- **How to complete this task**: Return the line containing "You are a GUI" and every line beneath it through the end of the entries below, unchanged. Pictures stay out.

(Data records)
-------------------------

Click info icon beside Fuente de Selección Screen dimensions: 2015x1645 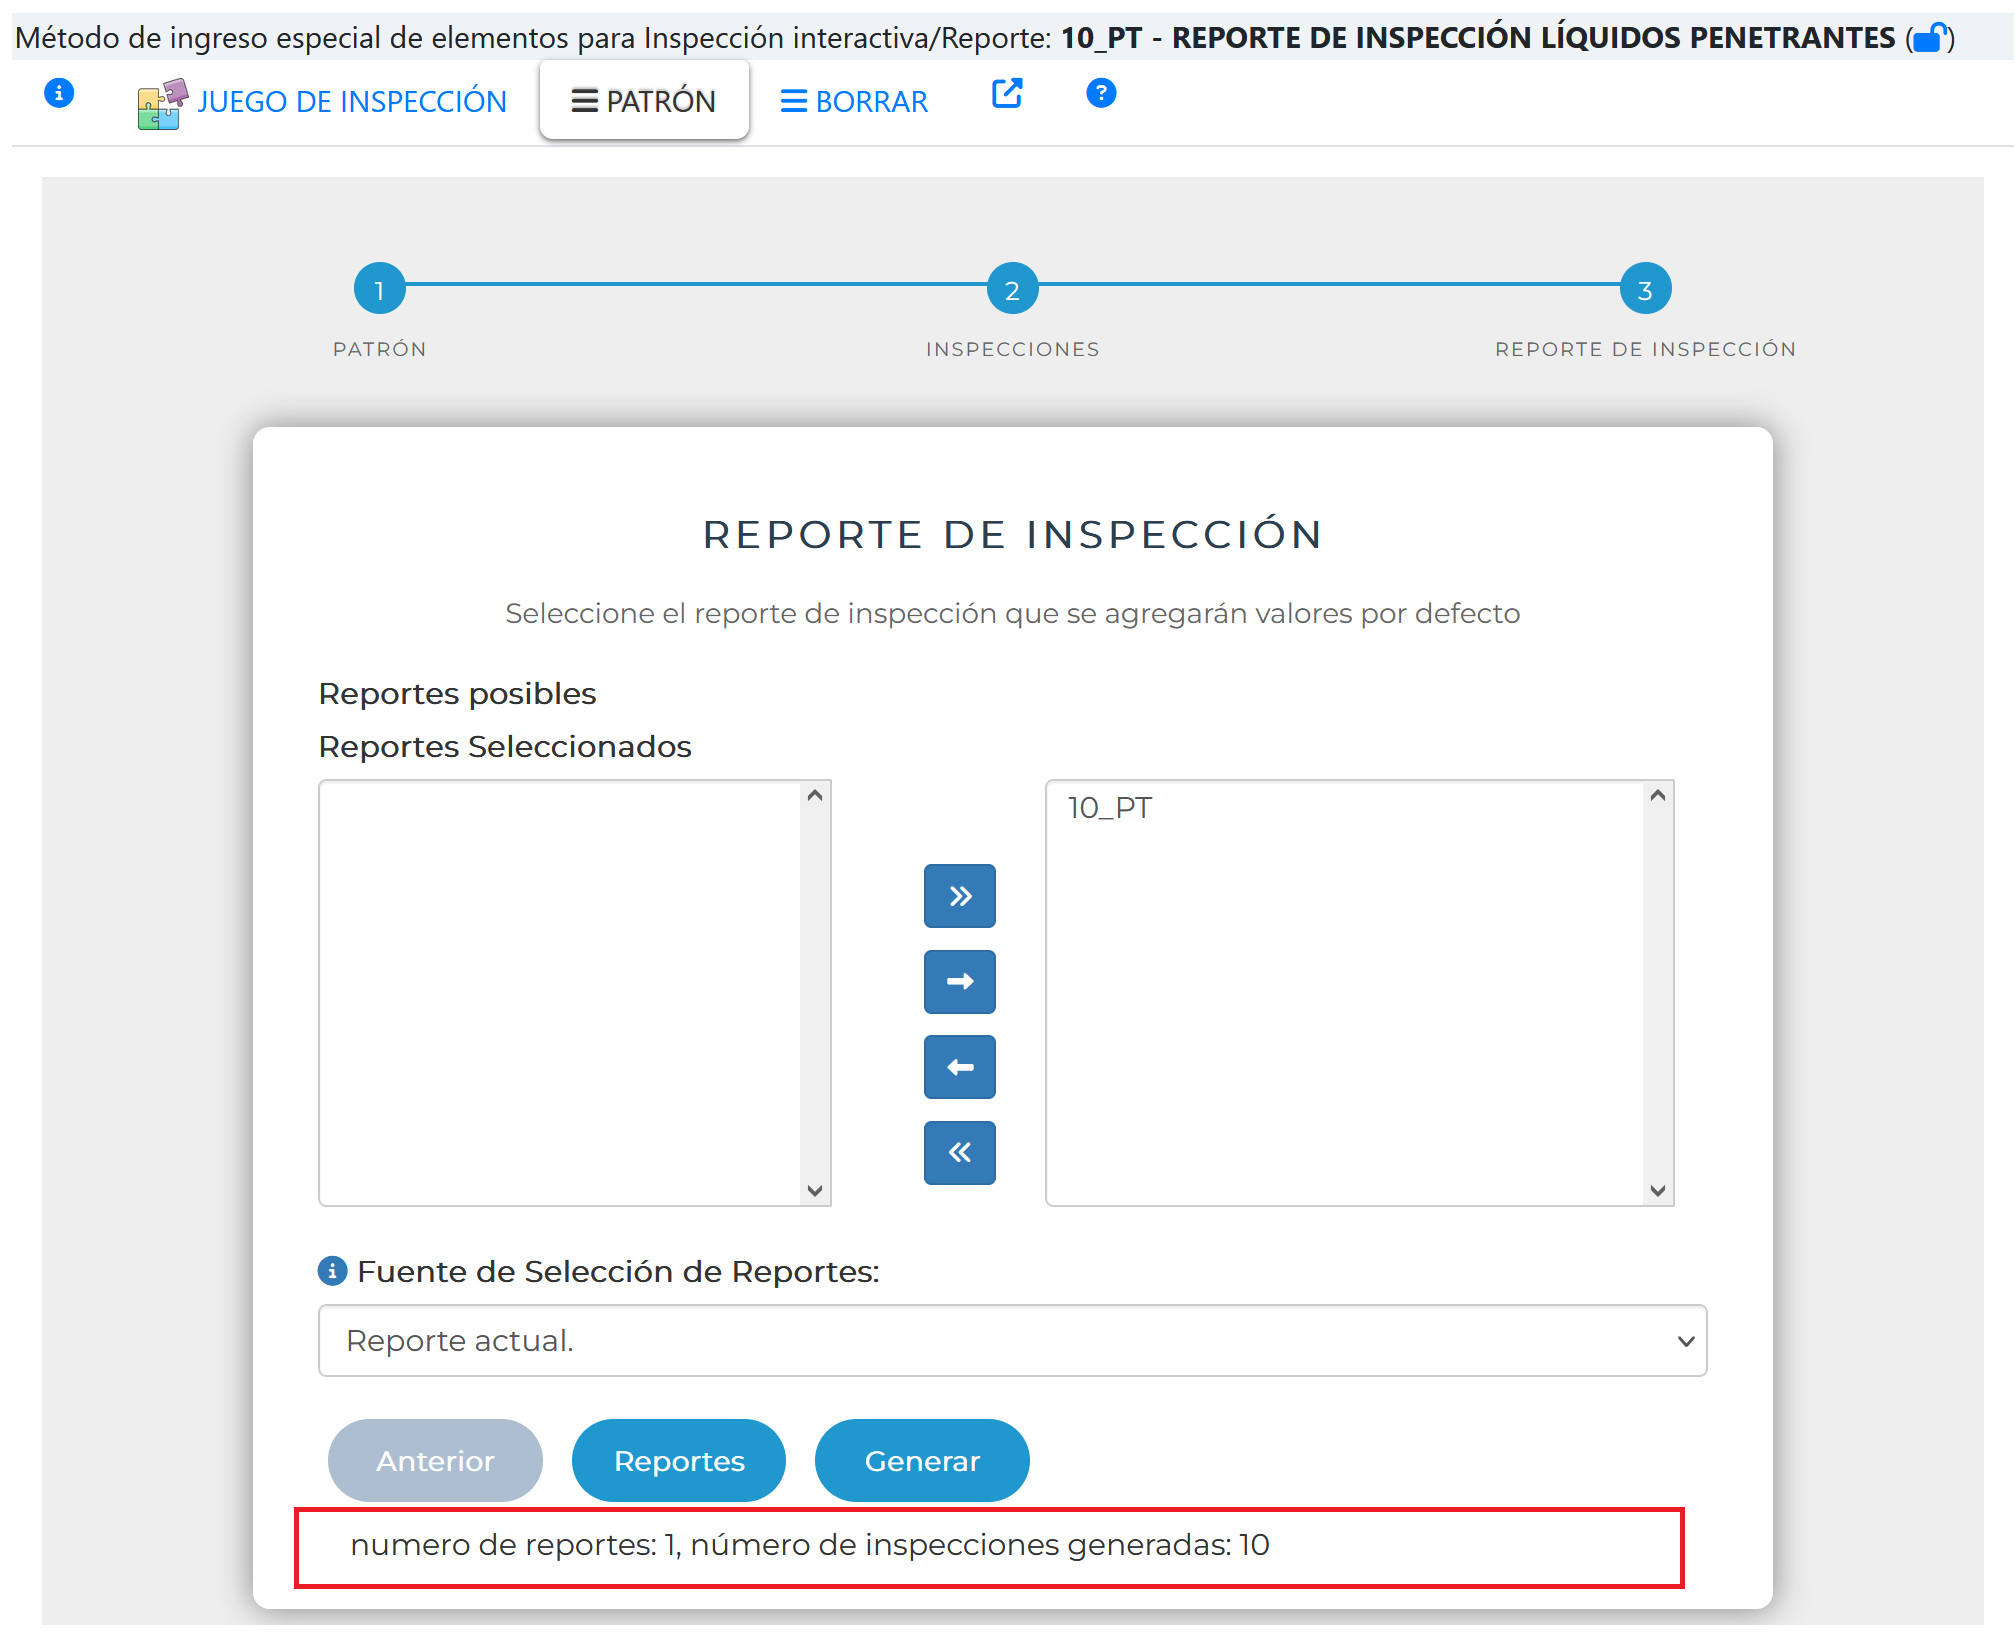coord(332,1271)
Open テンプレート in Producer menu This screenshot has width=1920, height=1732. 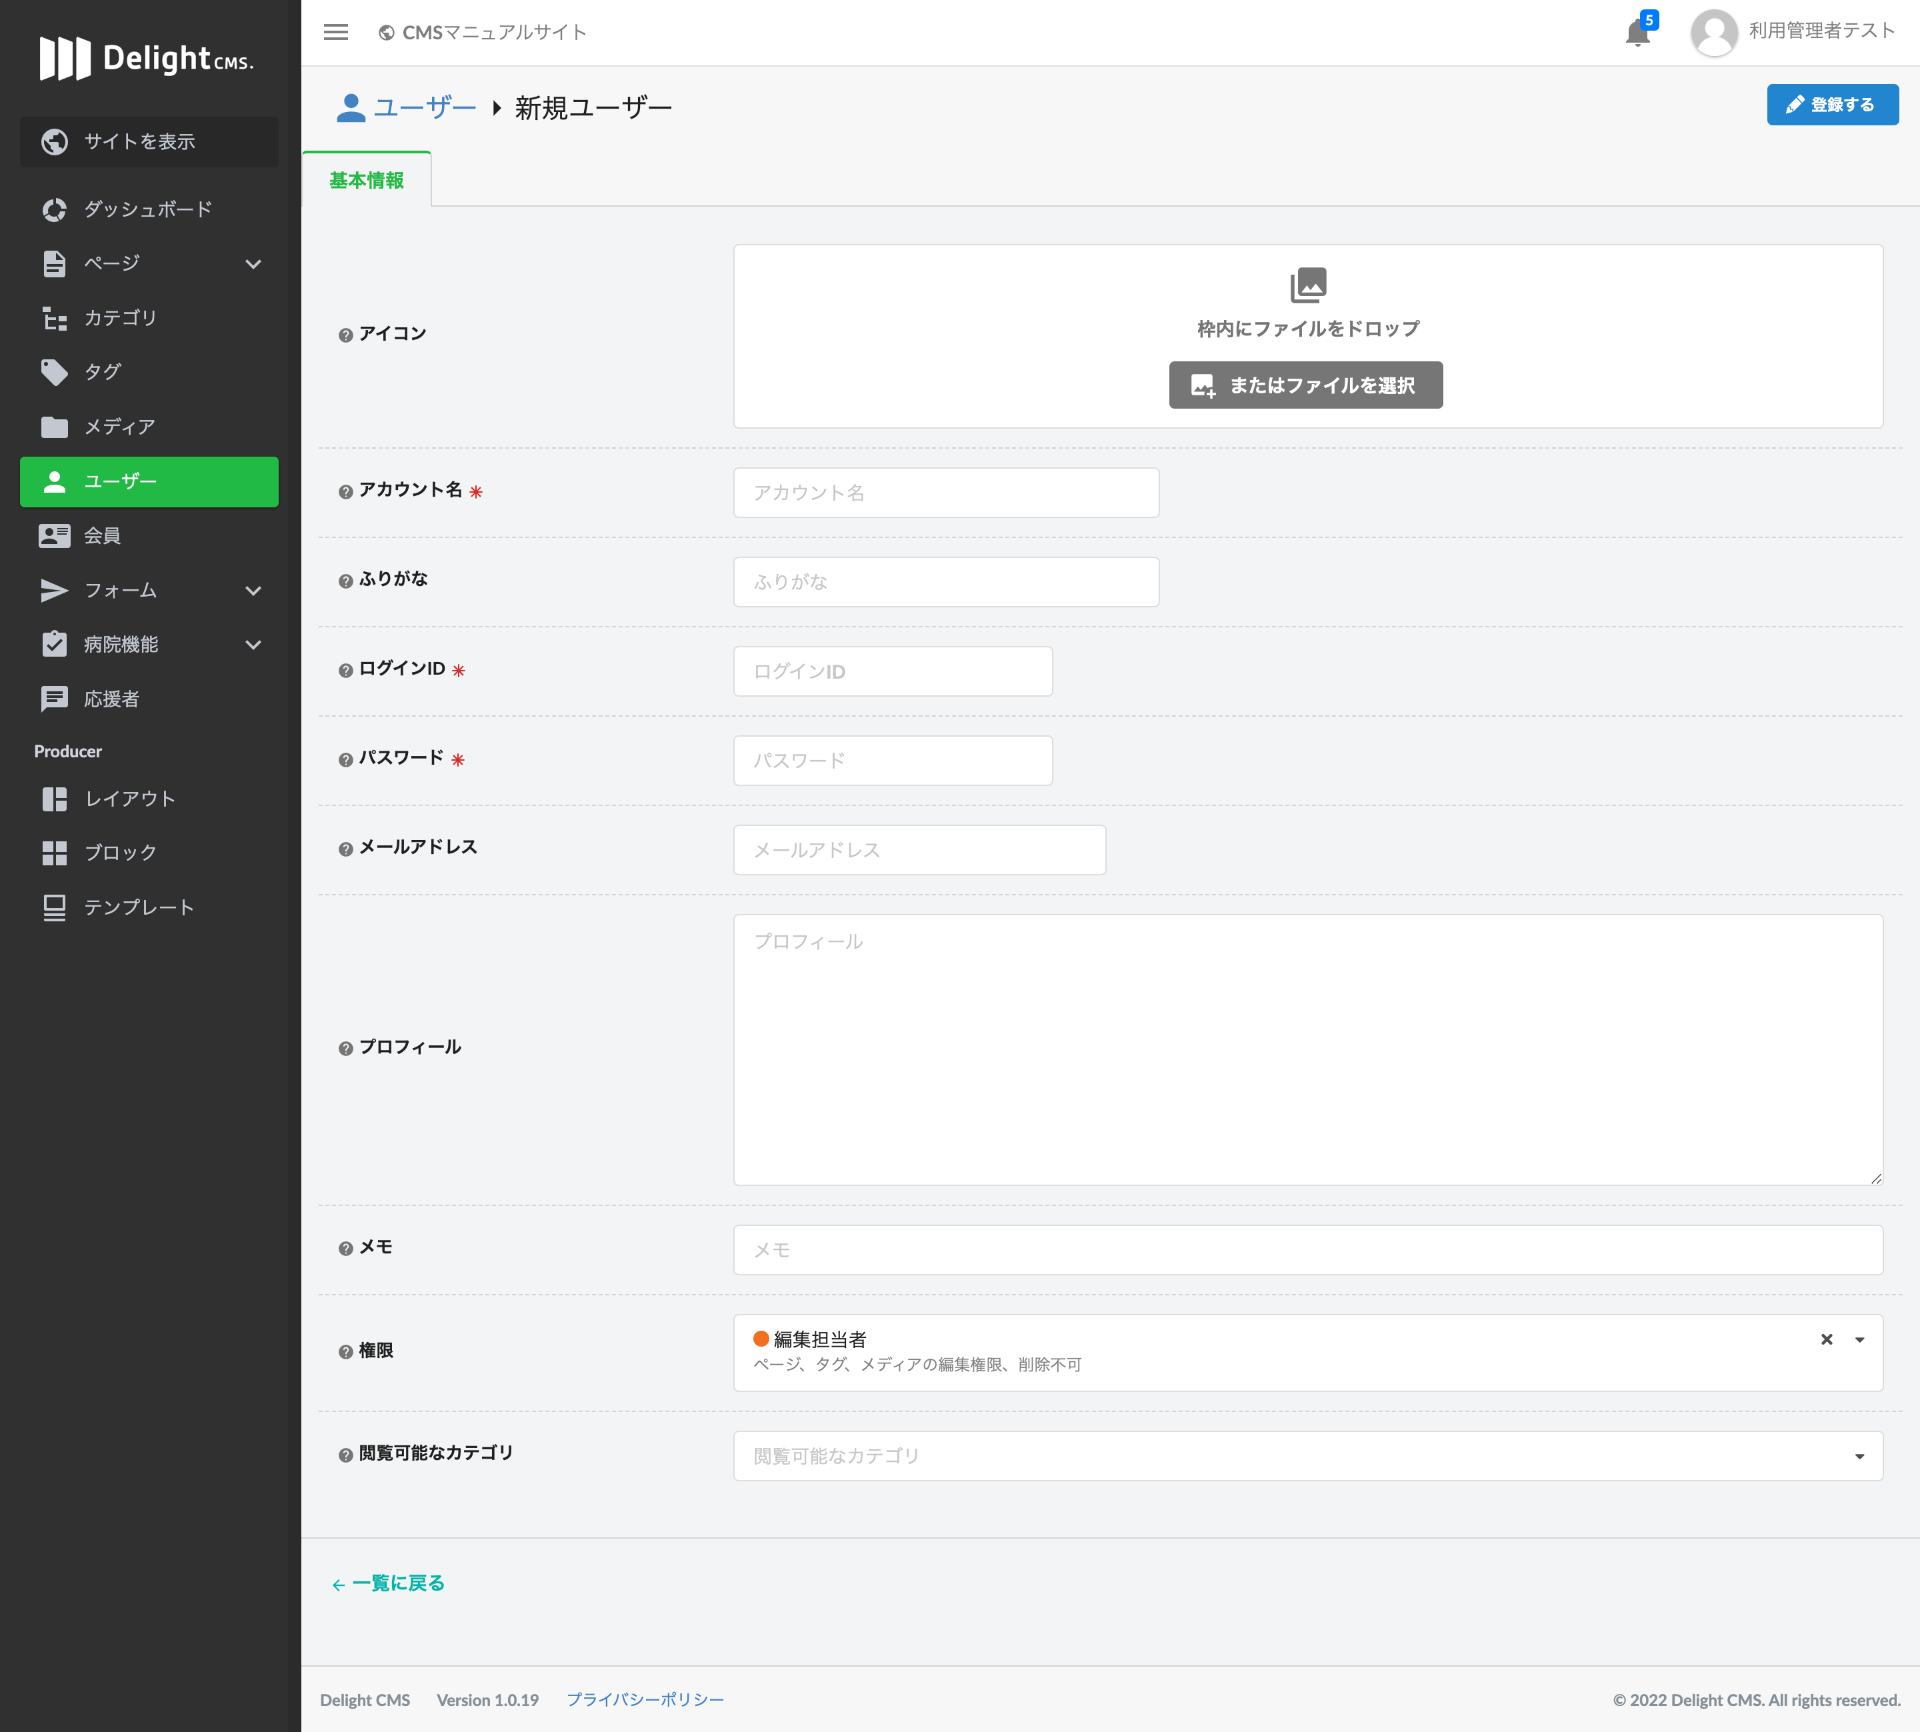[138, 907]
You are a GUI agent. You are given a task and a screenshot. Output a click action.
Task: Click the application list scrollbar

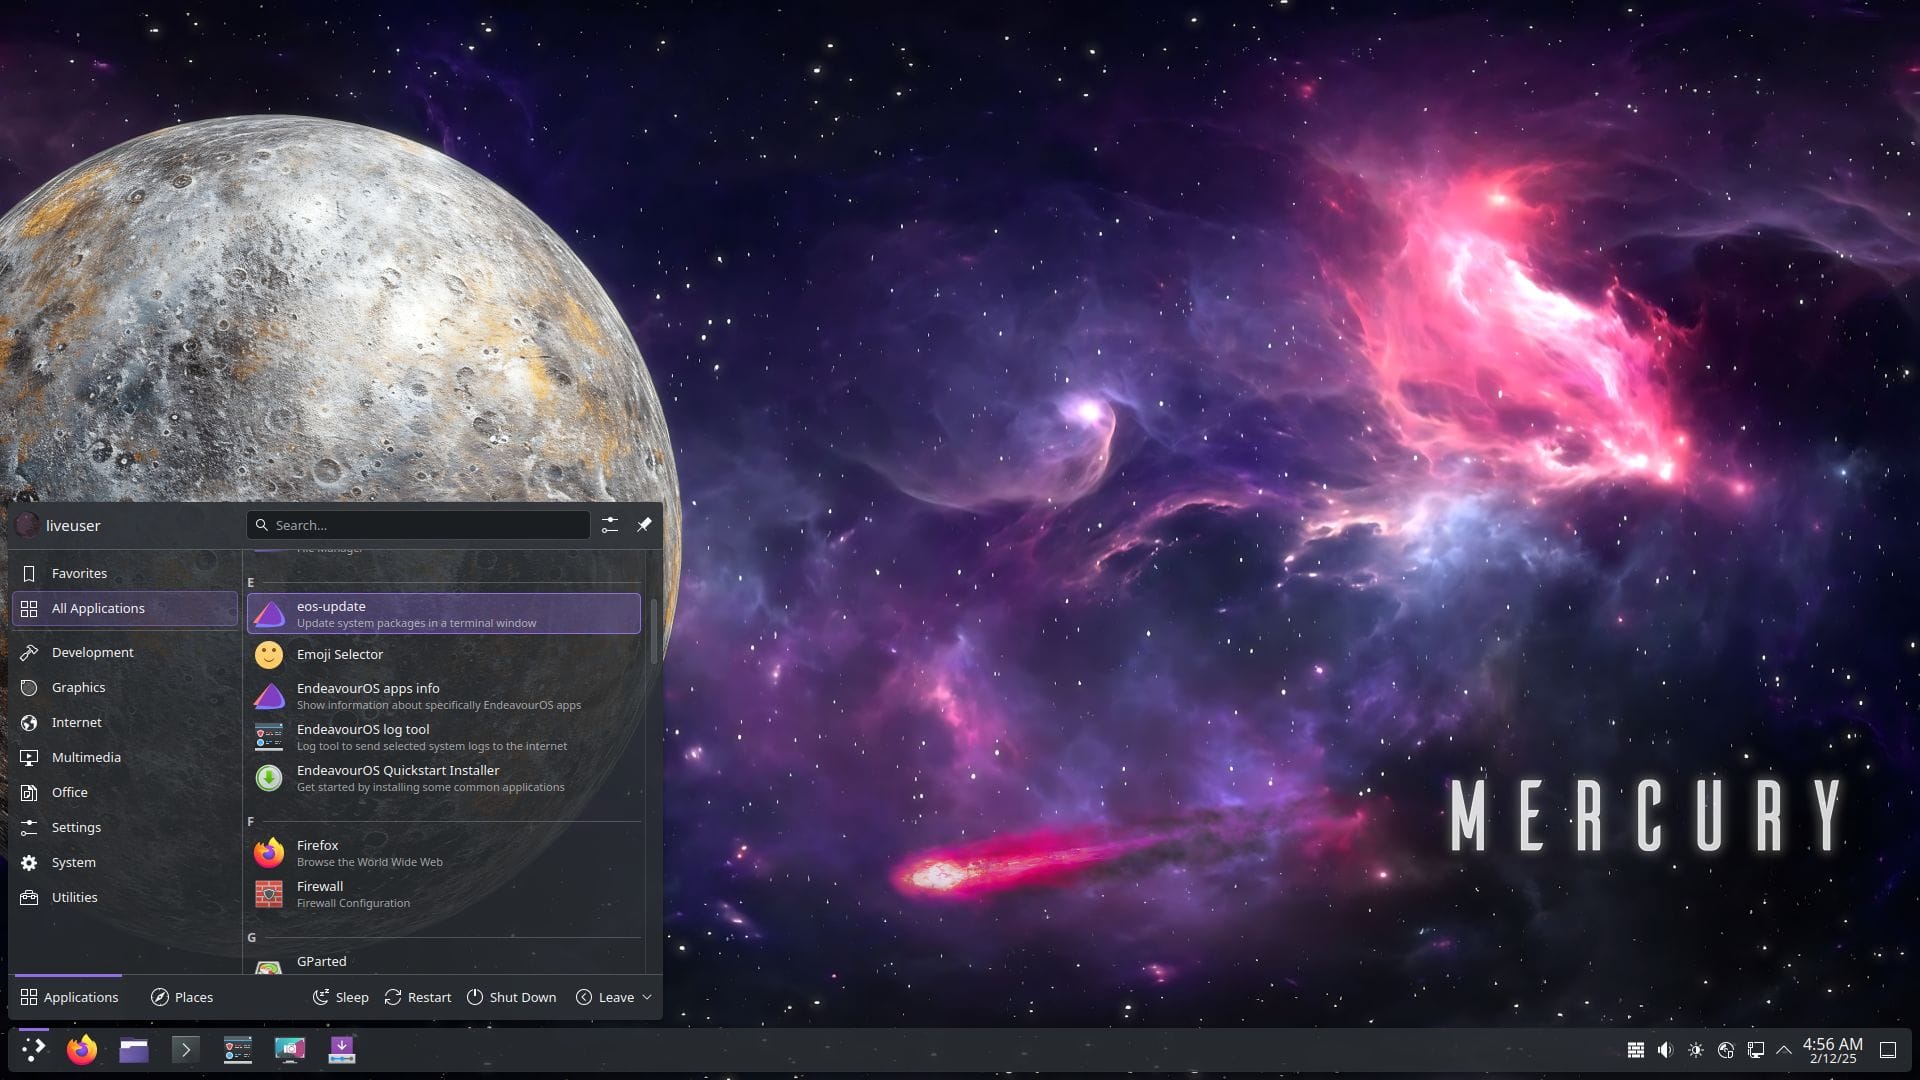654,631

-------------------------

- **Result**:
You are a GUI agent. You are given a task and a screenshot. Output a click action.
Task: Click the application list scrollbar

654,631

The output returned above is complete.